HUNDREDS of Christians across Jamaica will this evening pray for the island's children at three specially arranged prayer meetings in Kingston, Mandeville and Montego Bay.

Event organiser Reverend Al Miller said prayer warriors, church leaders and other committed Christians will gather at the Karram-Speid Auditorium at the Merl Grove High School in Kingston, Fellowship Tabernacle Church at Ward Avenue in Mandeville, Manchester, and The Meeting Place at Howard Cooke Boulevard in Montego Bay for the prayer meetings.

"This is an urgent call to church leaders and Christians to pray for the nation because what is happening requires urgent response and we require everyone's support," Reverend Miller said, adding that church leaders outside of the three parishes are also being asked to gather their members to participate in the event.

Miller said the event is a call for the nation to face the fact that a spiritual war is on in Jamaica.
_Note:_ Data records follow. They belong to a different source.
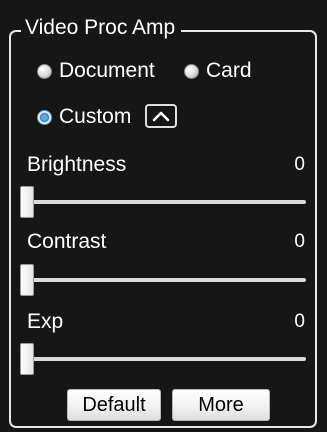 This screenshot has width=327, height=432. I want to click on exp-value: 0, so click(300, 322). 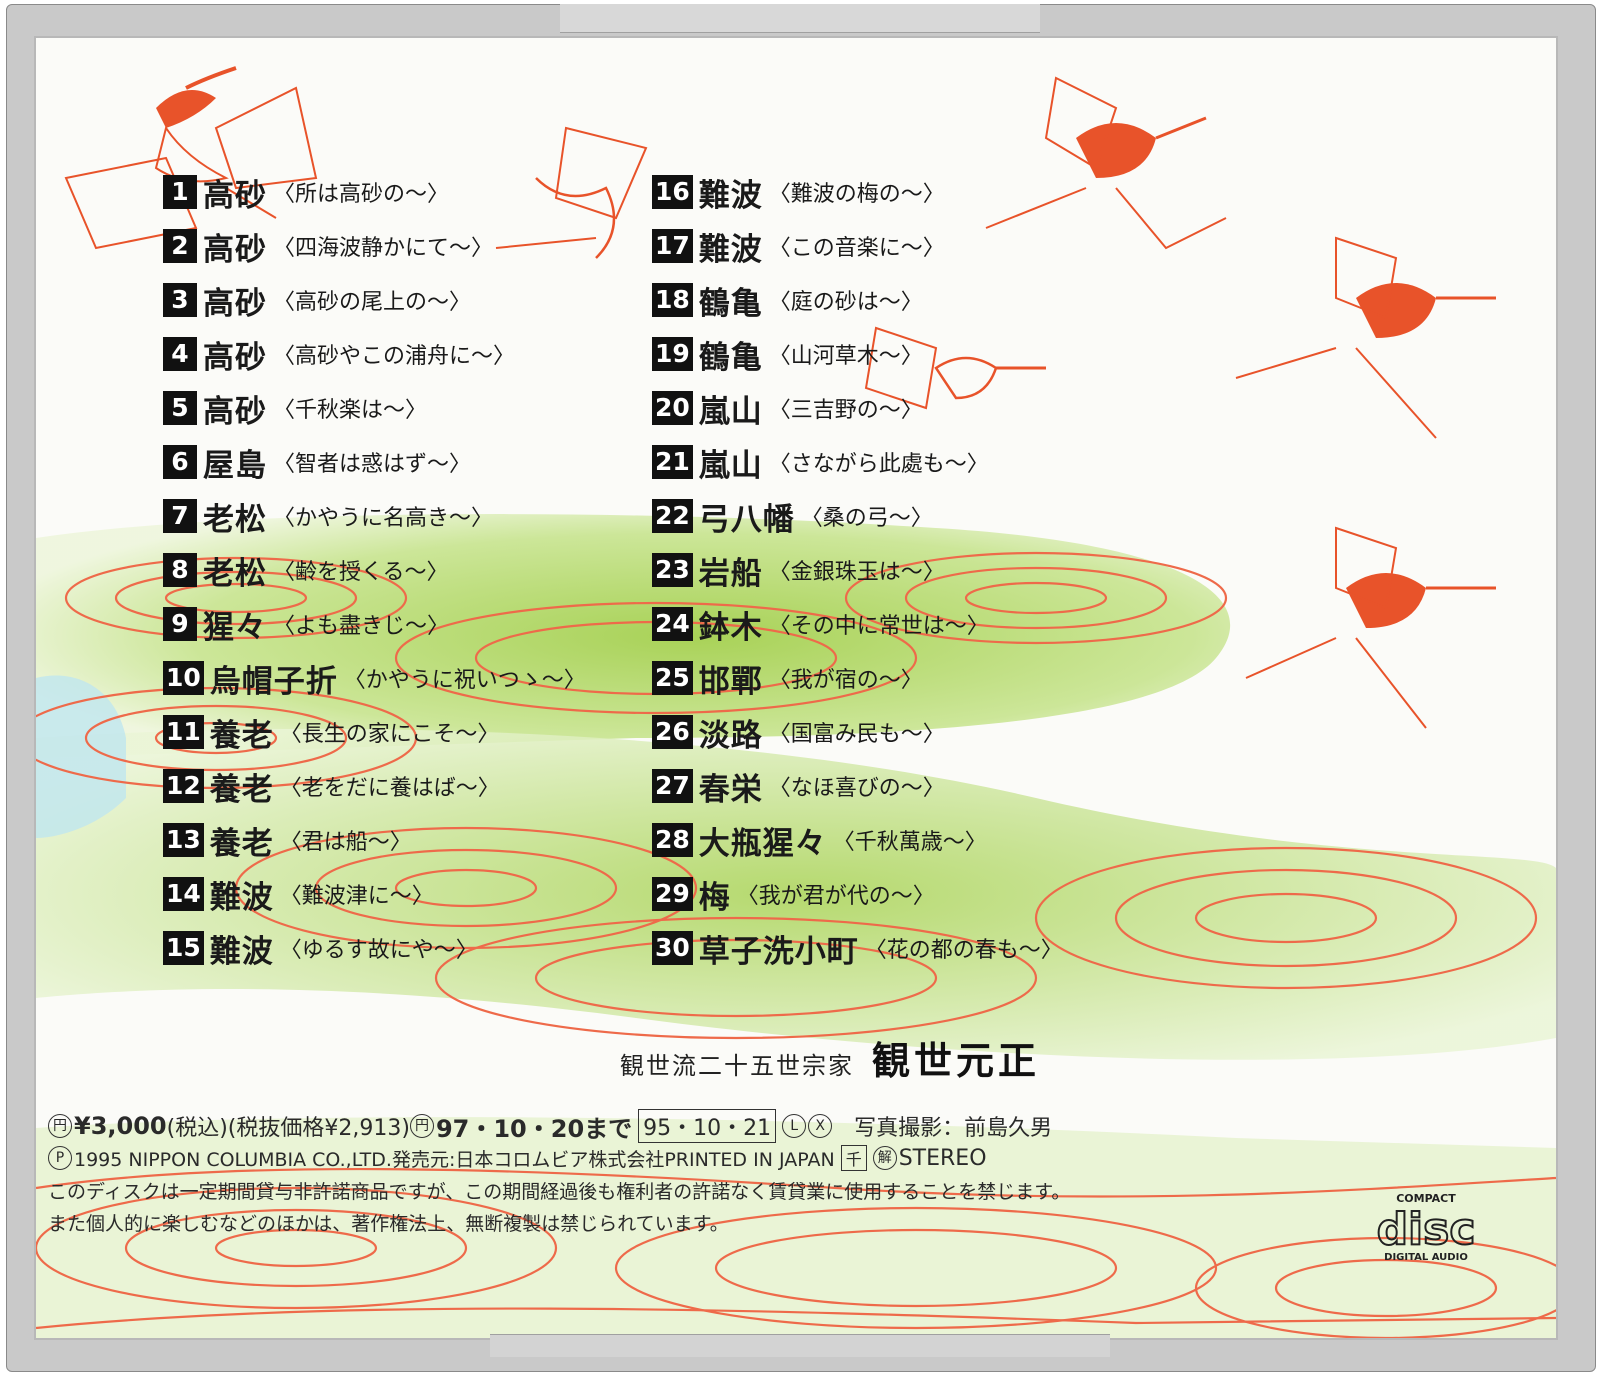 What do you see at coordinates (846, 356) in the screenshot?
I see `track-lyric: 〈山河草木～〉` at bounding box center [846, 356].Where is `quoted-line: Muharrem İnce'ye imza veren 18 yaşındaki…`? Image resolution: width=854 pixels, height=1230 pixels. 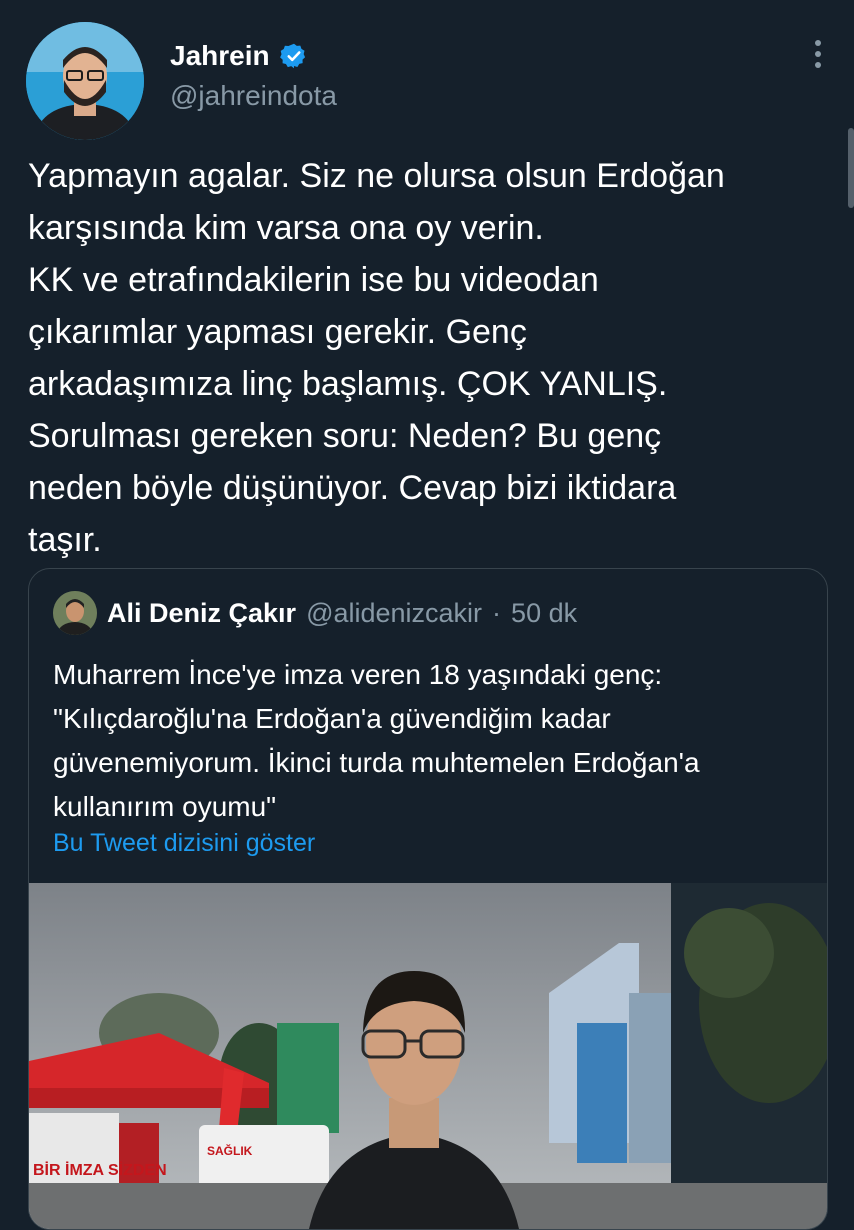 quoted-line: Muharrem İnce'ye imza veren 18 yaşındaki… is located at coordinates (358, 674).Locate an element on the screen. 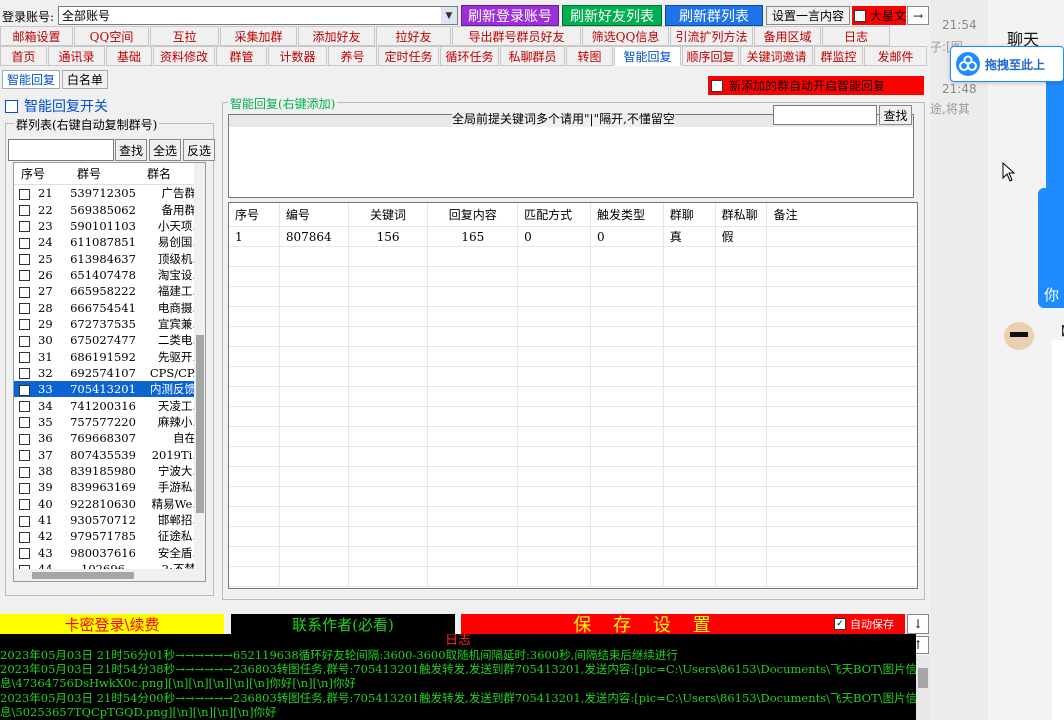  list-item: 29 672737535 宜宾兼. is located at coordinates (110, 324).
The nation, he said, is at war with itself, against evil, lawlessness and injustice and as such Christians must stand up and fight in a united way.

"We must take the fight to the negative elements of society, both physical and spiritual," he said, adding that the spiritual battle to be a fought requires a "now action" or else the country will be overtaken.

Reverend Miller said the call is also going out to church leaders across the island to move from within the four walls of their churches and start addressing the needs of the communities in which they exist.

"The war is not within the four walls, and so we need to serve the people and love upon them to challenge them to new ways and principles," he said.

Last week, Betty Ann Blaine, convener of Hear the Children's Cry, made a similar plea to church leaders, asking them to close their church doors for the next six months and allow their members to go into the inner-city communities.

Blaine made the call during an address to mourners at the funeral service for 11-year-old Ananda Dean who was abducted and brutally murdered in September.

Reverend Miller, in the meantime said today's prayer meetings will also seek answers to the impact of the global financial crisis on Jamaica's economy. He also issued a challenge to political leaders to commit to a united approach in dealing with the crisis affecting the country.

"We want a governance of national unity to mend us as one nation in tackling social, moral and economic crises," he said.